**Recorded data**
________________________

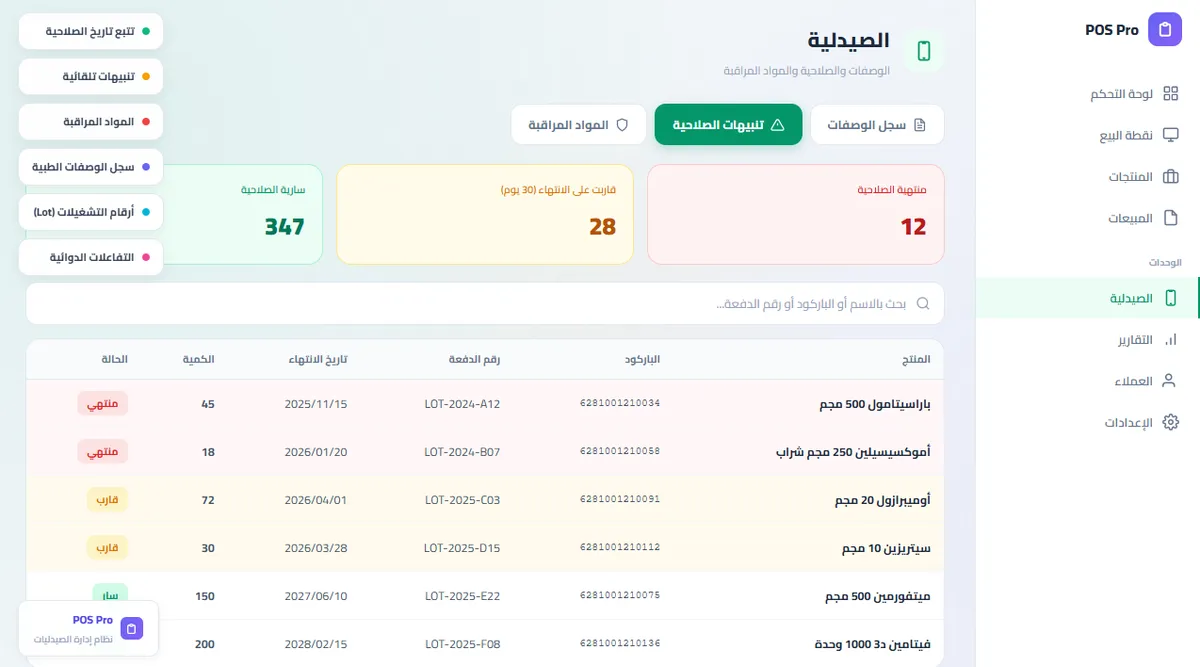Viewport: 1200px width, 667px height.
Task: Click the customers person icon
Action: pos(1170,381)
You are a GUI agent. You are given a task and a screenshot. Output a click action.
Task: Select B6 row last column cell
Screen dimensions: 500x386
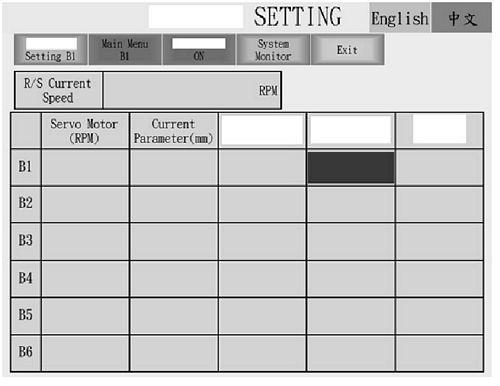[x=439, y=353]
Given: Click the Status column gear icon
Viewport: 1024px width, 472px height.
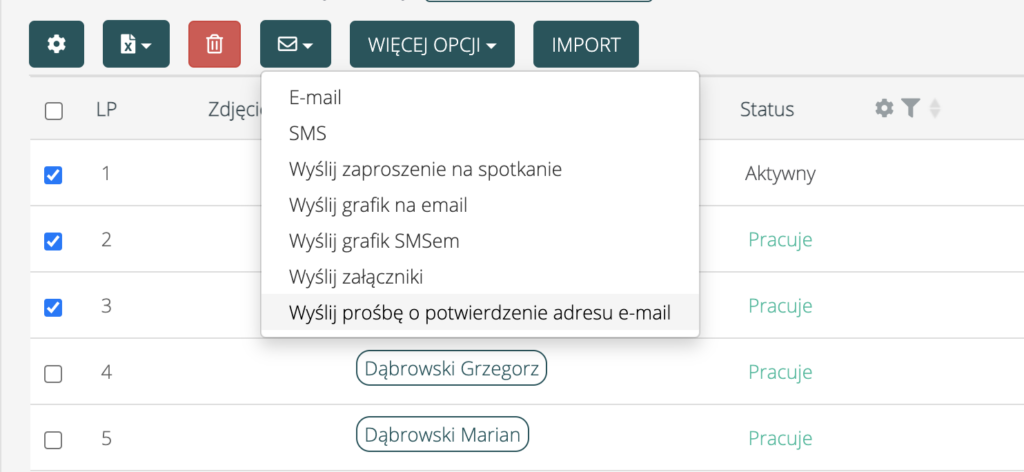Looking at the screenshot, I should 884,109.
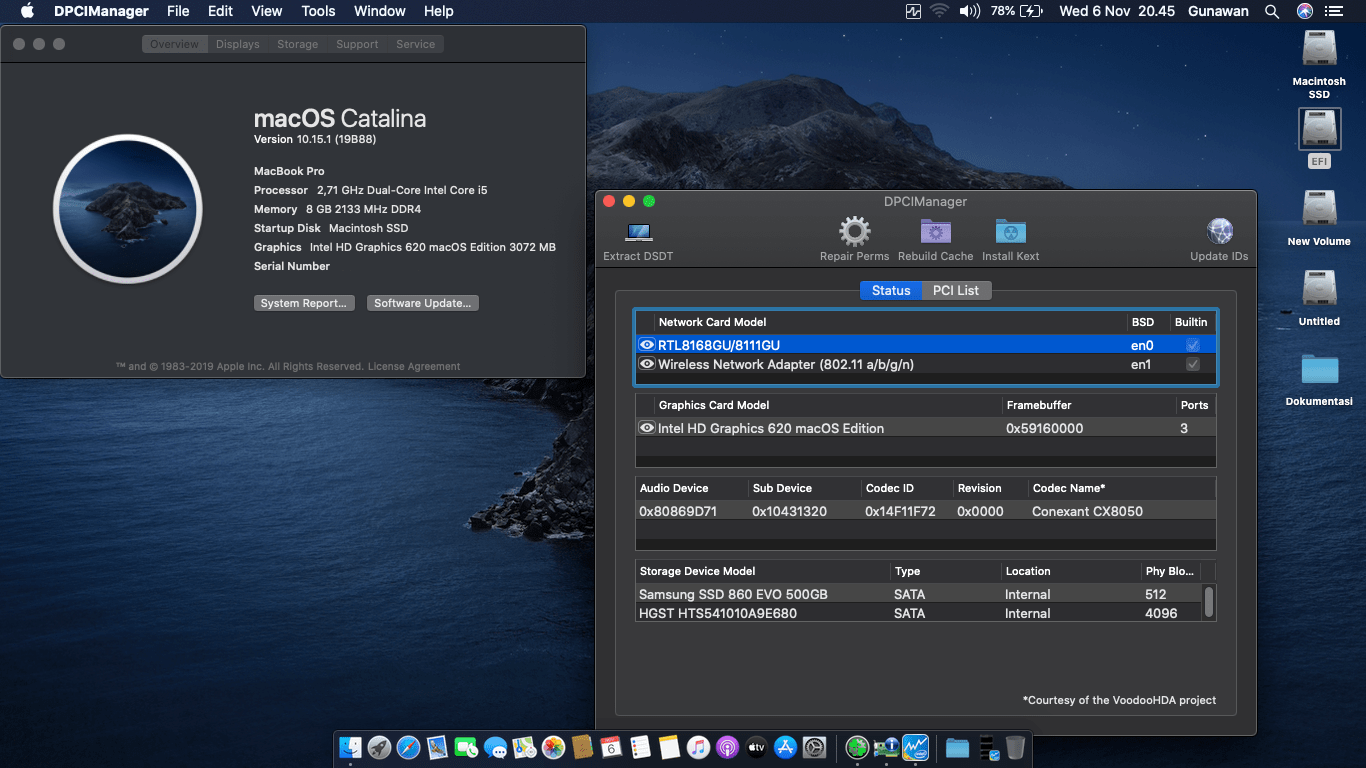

________________________

**Exercise**
For the entries above, the output must hold exactly the lines from the one with "You are a GUI" through the last line, both included, and no pictures.

**Completed exercise**
You are a GUI agent. You are given a task and a screenshot. Output a click action.
Task: Select B6 row last column cell
Screen dimensions: 500x386
[x=439, y=353]
Given: Click the Status column gear icon
Viewport: 1024px width, 472px height.
Looking at the screenshot, I should 884,109.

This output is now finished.